In another triumph for marriage equality, U.S. District Judge John G. Heyburn II has struck down Kentucky’s ban on same-sex marriage.
His ruling Tuesday follows a similar ruling June 25 by a U.S. district judge in Indiana striking down that state’s ban. It continues an unbroken string of such rulings in federal court in which judges have struck down state rules prohibiting gay marriage, The Courier-Journal’s Andrew Wolfson reported Wednesday.
In his opinion and order, Judge Heyburn finds in clear and compelling language that Kentucky law forbidding same-sex marriage violates the equal protection clause of the U.S. Constitution which bars states from enacting or enforcing laws that deny people equal protection under the law.
Kentucky’s laws — a 1998 law defining marriage as between one man and one woman and a 2004, voter-approved constitutional amendment banning same-sex unions — “violate plaintiffs’ constitutional rights and do not further any conceivable legitimate government purpose,” Judge Heyburn said.
The plaintiffs, gay couples Timothy Love and Lawrence Ysunza and Maurice Blanchard and Dominique James, celebrated the decision, though enforcement has been delayed while the U.S. 6th Circuit Court of Appeals hears appeals of same-sex decisions from four states including one in which Judge Heyburn previously had ruled Kentucky must recognize same-sex marriages from other states.
Yet the decision was met with predictable bombast from groups such as the Family Foundation, which claimed the judge had declared “martial law on marriage policy.” Kentucky’s senior Sen. Mitch McConnell, a Louisville Republican, condemned the ruling, saying he supports Kentucky law that defines marriage as between one man and one woman.

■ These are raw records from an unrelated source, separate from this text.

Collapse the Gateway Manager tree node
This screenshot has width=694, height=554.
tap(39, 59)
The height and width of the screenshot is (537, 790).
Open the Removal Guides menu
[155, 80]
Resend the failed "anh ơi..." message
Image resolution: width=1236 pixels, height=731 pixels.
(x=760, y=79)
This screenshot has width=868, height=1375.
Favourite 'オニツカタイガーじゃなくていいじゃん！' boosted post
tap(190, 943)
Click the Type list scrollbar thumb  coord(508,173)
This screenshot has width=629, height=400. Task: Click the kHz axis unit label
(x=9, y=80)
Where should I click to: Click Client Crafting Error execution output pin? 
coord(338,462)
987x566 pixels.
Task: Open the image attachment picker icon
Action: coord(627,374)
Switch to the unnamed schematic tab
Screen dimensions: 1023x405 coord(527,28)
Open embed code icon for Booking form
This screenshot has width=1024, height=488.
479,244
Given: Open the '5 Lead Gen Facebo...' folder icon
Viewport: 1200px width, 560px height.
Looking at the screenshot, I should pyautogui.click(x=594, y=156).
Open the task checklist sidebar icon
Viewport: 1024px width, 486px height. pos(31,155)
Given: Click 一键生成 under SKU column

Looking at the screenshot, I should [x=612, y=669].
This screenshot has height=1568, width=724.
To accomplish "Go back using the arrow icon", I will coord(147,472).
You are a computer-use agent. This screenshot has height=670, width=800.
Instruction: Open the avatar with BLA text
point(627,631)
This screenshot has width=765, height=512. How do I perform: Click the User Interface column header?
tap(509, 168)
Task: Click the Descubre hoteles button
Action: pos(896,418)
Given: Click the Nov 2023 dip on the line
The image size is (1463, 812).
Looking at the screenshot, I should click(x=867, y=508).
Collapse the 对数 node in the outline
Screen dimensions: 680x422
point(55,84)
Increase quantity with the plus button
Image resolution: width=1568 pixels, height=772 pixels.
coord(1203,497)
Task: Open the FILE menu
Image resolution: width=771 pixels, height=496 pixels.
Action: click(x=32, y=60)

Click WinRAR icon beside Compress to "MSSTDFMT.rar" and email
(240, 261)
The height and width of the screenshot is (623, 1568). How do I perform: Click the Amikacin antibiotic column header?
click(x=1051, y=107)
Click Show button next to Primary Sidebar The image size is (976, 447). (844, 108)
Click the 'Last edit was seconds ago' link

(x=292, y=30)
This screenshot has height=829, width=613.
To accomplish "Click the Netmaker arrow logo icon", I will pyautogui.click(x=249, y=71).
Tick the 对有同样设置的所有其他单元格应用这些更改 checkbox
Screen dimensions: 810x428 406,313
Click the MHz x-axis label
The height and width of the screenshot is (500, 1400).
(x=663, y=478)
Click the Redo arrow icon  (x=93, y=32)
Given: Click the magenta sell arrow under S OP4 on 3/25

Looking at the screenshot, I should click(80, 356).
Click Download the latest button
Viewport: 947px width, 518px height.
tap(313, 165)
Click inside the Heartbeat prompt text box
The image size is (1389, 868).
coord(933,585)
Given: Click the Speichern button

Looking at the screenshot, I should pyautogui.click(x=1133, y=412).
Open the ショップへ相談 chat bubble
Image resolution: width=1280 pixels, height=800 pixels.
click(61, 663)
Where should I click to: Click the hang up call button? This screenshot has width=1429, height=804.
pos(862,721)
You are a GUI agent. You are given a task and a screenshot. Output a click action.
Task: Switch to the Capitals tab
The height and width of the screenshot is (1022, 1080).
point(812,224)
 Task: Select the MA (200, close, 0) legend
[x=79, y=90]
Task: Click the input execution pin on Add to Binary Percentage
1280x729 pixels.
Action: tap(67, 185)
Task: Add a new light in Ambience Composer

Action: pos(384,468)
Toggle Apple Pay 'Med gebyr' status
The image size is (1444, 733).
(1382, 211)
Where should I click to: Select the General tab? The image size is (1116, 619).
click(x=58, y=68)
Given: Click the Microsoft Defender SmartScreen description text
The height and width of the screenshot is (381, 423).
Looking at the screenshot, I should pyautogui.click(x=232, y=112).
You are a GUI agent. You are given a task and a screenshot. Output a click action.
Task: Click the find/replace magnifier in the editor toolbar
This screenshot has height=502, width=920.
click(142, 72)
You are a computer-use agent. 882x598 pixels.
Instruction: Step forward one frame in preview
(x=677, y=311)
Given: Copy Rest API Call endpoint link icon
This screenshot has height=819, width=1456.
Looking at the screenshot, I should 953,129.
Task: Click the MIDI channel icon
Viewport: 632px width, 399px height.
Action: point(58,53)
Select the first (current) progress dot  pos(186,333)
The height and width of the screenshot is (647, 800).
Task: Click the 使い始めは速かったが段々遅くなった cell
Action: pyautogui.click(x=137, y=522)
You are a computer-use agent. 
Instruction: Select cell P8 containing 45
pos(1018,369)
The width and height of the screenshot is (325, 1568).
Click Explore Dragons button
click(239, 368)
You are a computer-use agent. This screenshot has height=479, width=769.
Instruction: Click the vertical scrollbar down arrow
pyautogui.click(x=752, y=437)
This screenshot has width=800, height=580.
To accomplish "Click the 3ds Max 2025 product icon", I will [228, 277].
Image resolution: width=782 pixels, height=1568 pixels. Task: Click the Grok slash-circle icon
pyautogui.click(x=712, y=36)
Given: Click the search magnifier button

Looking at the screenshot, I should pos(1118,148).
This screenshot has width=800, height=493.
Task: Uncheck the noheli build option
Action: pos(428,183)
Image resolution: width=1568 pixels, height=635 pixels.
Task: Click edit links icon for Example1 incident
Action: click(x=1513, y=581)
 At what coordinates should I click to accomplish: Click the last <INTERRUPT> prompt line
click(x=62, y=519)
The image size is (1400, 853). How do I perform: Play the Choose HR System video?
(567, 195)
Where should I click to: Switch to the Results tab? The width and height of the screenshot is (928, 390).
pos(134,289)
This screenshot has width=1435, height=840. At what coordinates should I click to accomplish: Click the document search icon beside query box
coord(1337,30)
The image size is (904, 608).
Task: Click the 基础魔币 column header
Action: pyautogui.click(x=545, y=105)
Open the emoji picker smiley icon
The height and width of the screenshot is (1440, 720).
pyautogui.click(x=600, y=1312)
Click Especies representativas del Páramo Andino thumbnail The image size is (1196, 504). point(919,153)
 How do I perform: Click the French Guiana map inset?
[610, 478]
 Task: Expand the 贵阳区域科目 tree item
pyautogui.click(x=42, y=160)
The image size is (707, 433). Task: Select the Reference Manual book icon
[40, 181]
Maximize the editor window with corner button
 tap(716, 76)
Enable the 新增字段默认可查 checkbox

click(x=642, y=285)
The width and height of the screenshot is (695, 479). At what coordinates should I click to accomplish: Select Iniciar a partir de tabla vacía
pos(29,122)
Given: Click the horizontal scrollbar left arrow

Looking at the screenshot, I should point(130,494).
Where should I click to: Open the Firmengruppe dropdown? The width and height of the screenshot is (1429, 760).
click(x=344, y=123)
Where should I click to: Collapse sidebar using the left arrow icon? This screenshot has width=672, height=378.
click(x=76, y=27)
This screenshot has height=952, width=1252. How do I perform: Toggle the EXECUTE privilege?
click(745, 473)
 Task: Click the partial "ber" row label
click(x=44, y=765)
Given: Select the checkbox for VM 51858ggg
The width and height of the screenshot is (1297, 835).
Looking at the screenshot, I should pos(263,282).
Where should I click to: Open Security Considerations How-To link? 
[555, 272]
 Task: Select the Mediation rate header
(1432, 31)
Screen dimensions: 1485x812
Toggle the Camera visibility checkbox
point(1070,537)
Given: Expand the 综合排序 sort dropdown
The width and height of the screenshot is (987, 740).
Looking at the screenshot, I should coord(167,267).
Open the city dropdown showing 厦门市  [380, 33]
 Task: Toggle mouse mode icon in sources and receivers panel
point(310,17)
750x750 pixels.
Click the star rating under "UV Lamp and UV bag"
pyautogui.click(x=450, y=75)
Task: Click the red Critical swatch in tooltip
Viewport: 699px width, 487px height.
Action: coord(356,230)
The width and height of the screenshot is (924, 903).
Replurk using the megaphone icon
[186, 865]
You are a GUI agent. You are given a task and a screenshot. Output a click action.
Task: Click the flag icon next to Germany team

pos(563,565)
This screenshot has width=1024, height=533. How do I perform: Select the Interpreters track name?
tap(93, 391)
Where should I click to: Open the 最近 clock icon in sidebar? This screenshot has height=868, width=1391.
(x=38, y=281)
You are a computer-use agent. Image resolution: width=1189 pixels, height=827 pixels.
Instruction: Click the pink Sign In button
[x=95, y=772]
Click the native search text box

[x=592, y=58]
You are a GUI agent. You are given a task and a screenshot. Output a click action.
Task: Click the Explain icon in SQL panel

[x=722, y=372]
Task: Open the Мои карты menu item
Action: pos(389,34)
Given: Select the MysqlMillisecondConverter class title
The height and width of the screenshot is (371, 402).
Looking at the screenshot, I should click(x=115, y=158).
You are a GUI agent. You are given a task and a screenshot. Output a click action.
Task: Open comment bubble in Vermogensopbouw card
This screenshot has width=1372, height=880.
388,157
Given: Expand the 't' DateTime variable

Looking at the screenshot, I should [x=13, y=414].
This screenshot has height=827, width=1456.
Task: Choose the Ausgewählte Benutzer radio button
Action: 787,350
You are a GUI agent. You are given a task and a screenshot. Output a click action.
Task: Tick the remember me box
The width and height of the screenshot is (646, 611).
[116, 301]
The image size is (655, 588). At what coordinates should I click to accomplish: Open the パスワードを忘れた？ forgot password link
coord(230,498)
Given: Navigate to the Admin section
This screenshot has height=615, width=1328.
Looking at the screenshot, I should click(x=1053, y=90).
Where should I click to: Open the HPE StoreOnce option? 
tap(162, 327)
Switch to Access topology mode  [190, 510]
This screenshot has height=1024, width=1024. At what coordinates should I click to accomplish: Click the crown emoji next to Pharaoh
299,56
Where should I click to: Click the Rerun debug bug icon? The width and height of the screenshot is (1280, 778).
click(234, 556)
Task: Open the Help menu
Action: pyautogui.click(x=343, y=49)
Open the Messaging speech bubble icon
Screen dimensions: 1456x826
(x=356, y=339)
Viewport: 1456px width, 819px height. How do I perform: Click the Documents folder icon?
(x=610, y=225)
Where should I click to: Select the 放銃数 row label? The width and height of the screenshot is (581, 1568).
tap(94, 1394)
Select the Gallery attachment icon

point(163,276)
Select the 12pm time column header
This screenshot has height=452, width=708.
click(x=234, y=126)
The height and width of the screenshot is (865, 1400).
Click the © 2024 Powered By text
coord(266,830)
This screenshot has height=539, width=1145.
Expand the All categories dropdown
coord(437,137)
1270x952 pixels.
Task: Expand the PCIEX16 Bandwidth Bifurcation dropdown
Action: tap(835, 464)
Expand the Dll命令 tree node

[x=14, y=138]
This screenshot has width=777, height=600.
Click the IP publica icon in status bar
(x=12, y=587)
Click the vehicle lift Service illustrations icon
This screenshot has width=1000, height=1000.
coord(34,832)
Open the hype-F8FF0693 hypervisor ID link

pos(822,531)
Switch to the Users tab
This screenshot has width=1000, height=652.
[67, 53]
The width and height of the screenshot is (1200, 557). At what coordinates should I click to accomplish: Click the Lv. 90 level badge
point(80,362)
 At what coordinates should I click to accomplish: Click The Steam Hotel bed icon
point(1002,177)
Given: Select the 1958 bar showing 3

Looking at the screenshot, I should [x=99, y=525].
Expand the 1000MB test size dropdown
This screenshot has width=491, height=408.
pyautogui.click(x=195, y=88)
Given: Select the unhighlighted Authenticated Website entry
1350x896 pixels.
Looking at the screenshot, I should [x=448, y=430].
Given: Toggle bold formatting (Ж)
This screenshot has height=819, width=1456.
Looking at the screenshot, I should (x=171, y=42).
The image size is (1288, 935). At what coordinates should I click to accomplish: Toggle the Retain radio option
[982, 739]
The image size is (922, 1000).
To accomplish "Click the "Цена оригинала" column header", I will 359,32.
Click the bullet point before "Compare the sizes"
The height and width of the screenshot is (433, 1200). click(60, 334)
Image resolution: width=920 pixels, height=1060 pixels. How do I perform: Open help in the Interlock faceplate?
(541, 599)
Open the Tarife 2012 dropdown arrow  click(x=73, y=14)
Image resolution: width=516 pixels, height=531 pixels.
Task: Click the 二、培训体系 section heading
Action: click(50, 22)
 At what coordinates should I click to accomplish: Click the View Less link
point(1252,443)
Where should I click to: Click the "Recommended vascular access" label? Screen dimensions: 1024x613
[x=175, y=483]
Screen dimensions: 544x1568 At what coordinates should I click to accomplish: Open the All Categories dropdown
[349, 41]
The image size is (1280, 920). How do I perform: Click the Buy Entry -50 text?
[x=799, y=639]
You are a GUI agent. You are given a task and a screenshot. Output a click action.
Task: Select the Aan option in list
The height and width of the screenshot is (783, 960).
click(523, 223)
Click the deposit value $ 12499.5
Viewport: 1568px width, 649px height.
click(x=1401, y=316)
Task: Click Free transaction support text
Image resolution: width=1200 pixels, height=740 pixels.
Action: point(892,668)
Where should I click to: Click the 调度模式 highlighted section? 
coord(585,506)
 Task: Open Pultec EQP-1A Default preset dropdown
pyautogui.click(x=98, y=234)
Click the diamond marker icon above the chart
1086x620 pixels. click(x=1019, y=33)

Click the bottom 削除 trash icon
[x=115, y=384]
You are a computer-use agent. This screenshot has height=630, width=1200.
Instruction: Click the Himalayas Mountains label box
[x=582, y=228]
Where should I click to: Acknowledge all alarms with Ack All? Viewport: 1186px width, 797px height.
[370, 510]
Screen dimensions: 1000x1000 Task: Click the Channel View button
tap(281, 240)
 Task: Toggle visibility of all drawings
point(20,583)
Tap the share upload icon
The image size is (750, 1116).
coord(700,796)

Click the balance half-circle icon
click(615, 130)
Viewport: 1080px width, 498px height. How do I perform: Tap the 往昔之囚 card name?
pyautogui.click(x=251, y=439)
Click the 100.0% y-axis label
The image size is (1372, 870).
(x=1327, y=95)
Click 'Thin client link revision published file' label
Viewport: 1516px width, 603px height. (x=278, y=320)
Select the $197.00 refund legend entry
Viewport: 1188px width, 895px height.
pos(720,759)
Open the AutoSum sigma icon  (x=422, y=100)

Judge Heyburn addressed such individual objections, noting that “in America even sincere and long-held religious views do not trump the constitutional rights of those who have been outvoted.”
As the dispute works its way toward the U.S. Supreme Court, let us hope that view prevails.
Already, emboldened by Monday’s Supreme Court Hobby Lobby decision allowing employers to restrict birth control benefits because of religious views, a group of religious leaders is seeking exemption from a presidential directive that would prohibit federal contractors from discrimination against gays, The Atlantic reported.
The Hobby Lobby decision hinged on the 1993 Religious Freedom Restoration Act, meant to protect freedom of religious expression.
It must not become a vehicle to expand discrimination.